Texas Senate Addresses Rise in Inappropriate Student-Teacher Relationships

A high school band director having sex with a student, a track coach sexting “lewd photos” to a 16-year-old girl, a geography teacher who sexually assaulted the student who was baby-sitting his kids while his wife was asleep upstairs — that's just a sample of the 188 cases of inappropriate teacher-student relationships investigated by the Texas Education Agency in 2015.

And according to data from the agency, that's the largest number of cases it has seen in years. Since 2009, there's been a 53 percent increase in student-teacher relationship investigations, prompting the Texas Senate Committee on Education to hold a hearing addressing the issue Monday.  “If some teachers believe in some twisted logic that they can go down this path of abusing children from one district to the next," said Sen. Paul Bettencourt, "this must be stamped out. Period.”

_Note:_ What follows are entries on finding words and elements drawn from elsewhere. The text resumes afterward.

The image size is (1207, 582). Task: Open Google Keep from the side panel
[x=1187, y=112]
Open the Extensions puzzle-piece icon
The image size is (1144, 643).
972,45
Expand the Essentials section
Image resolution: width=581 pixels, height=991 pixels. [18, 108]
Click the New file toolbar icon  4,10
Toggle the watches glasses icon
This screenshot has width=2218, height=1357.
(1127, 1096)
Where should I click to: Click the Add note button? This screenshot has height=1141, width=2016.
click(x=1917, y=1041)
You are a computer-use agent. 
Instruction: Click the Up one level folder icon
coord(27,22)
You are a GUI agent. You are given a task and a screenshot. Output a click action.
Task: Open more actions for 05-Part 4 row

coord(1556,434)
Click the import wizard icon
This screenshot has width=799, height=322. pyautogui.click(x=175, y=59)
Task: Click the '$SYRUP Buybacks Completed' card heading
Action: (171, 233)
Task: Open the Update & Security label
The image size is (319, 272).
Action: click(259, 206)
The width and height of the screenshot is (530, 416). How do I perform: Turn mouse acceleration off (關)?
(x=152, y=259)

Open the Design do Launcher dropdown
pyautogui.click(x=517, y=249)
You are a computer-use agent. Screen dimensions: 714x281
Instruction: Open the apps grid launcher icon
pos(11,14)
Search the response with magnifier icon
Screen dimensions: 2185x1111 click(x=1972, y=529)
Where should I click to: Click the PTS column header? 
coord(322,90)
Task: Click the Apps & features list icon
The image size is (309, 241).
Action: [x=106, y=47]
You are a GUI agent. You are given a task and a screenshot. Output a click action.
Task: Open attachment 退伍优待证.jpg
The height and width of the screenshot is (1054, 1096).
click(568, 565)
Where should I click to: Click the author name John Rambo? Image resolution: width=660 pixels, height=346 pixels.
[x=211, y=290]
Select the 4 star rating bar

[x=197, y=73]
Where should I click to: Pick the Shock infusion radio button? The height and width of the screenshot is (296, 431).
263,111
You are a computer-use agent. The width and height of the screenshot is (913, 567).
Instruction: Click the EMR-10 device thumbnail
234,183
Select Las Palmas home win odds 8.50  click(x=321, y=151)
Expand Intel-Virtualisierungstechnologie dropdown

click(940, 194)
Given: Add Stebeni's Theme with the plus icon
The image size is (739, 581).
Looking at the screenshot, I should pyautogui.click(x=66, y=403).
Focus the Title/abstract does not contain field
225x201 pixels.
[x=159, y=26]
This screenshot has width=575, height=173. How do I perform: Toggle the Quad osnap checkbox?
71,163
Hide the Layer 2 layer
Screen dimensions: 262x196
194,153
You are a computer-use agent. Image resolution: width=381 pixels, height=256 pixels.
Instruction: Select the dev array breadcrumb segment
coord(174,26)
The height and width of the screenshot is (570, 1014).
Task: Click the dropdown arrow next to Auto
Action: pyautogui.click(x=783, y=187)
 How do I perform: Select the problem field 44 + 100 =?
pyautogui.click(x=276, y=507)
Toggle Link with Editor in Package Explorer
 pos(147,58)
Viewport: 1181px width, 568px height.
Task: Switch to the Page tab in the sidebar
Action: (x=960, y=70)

One of the primary concerns among officials was that these cases of inappropriate relationships go on too long before they're investigated. Given that schools have their own policies for assessing complaints before any official investigations, Harris County prosecutor Katie Warren said law enforcement isn't involved soon enough, potentially leaving principals to play the role of the investigator, which she called biased, and leaving teachers with time to destroy evidence on their phones. Warren, who said Harris County prosecutes ten to 30 cases of inappropriate teacher-student relationships per year, said that, in this day and age, evidence on social media, phones and apps has been a gold mine — and likely has a lot to do with the spike in investigations.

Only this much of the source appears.